### WHAT YOU SHOULD DO
Where an image occurs, skip it and print the rest of the records verbatim.

[Dataset entries]
Start of Block

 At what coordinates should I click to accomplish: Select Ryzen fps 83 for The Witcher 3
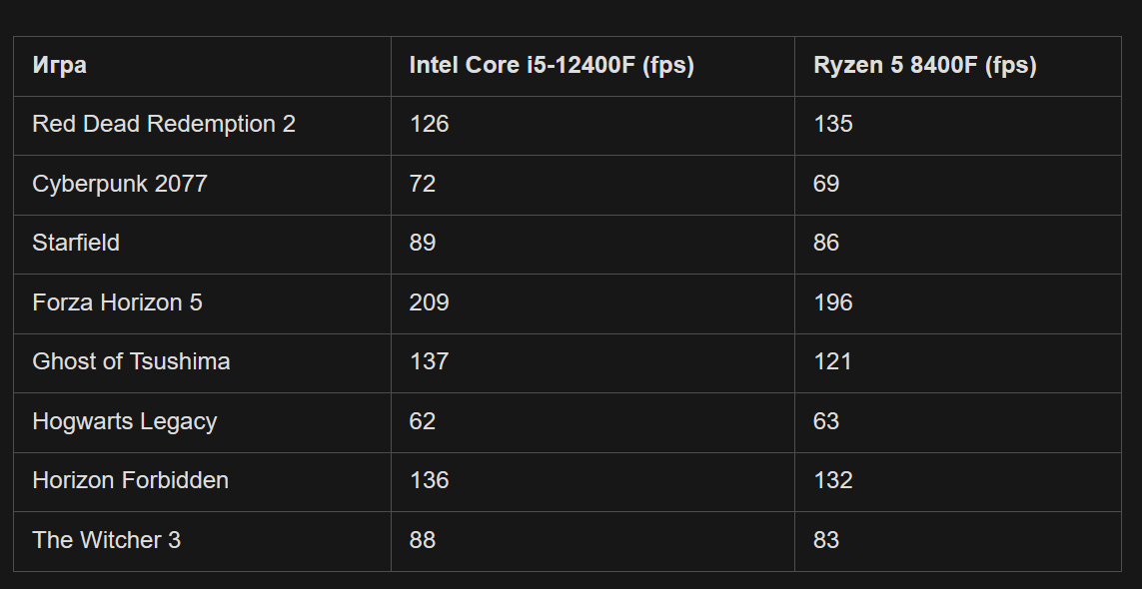tap(826, 540)
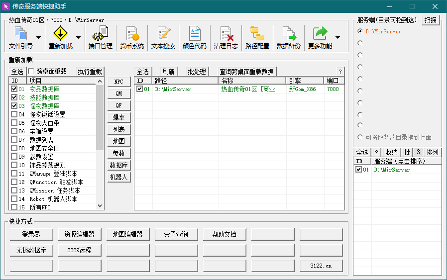447x280 pixels.
Task: Expand the dropdown arrow beside 文件引导
Action: 38,38
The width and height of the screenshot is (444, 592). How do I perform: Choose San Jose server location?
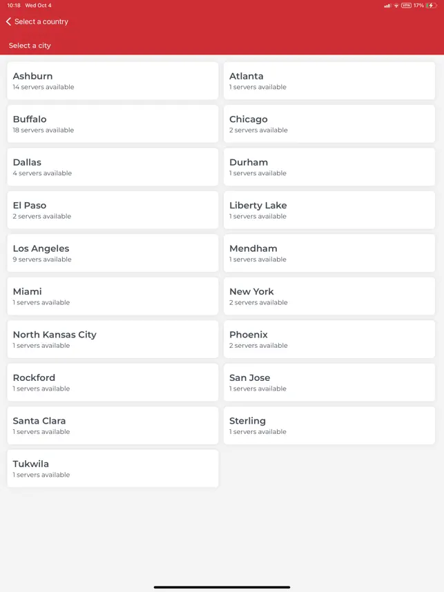(x=329, y=382)
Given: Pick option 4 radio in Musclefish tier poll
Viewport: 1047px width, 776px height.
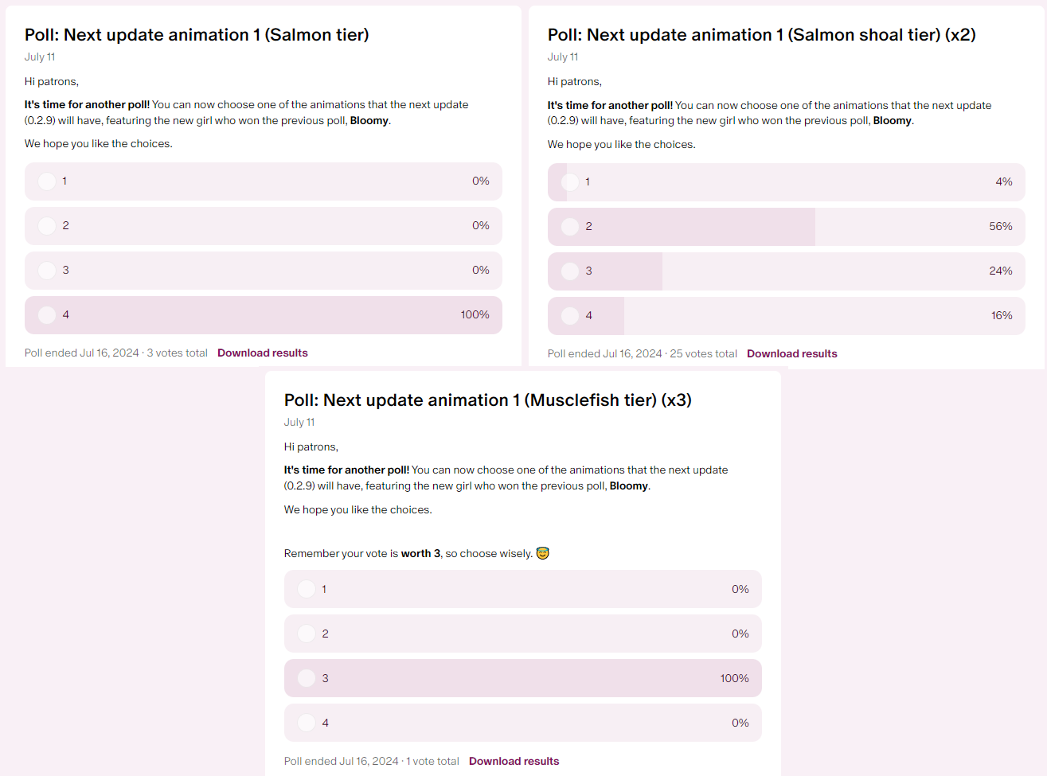Looking at the screenshot, I should [x=307, y=723].
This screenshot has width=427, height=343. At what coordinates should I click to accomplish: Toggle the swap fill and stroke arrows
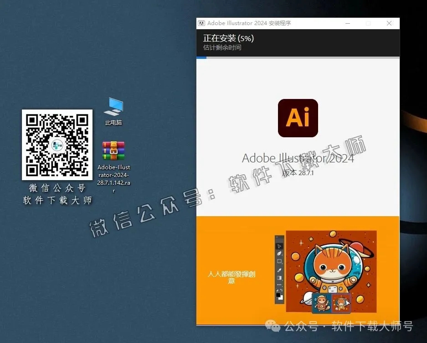point(281,290)
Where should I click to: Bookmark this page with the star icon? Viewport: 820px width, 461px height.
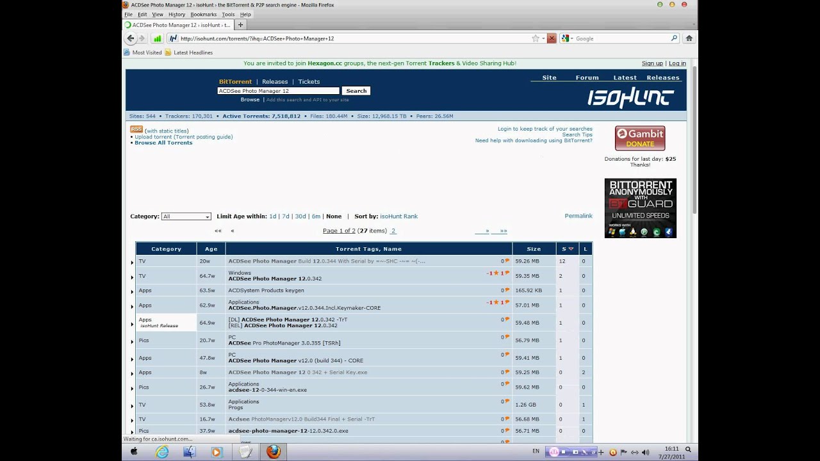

End of Block

### ANSWER
 At what coordinates should I click to accomplish: Select Ryzen fps 83 for The Witcher 3
tap(826, 540)
447x280 pixels.
Task: Expand the dropdown arrow beside 文件引导
Action: 38,38
The width and height of the screenshot is (444, 592). How do I perform: Choose San Jose server location?
(x=329, y=382)
Given: Pick option 4 radio in Musclefish tier poll
Viewport: 1047px width, 776px height.
Looking at the screenshot, I should [x=307, y=723].
This screenshot has width=427, height=343. At what coordinates should I click to accomplish: Toggle the swap fill and stroke arrows
point(281,290)
Where should I click to: Bookmark this page with the star icon? Viewport: 820px width, 461px height.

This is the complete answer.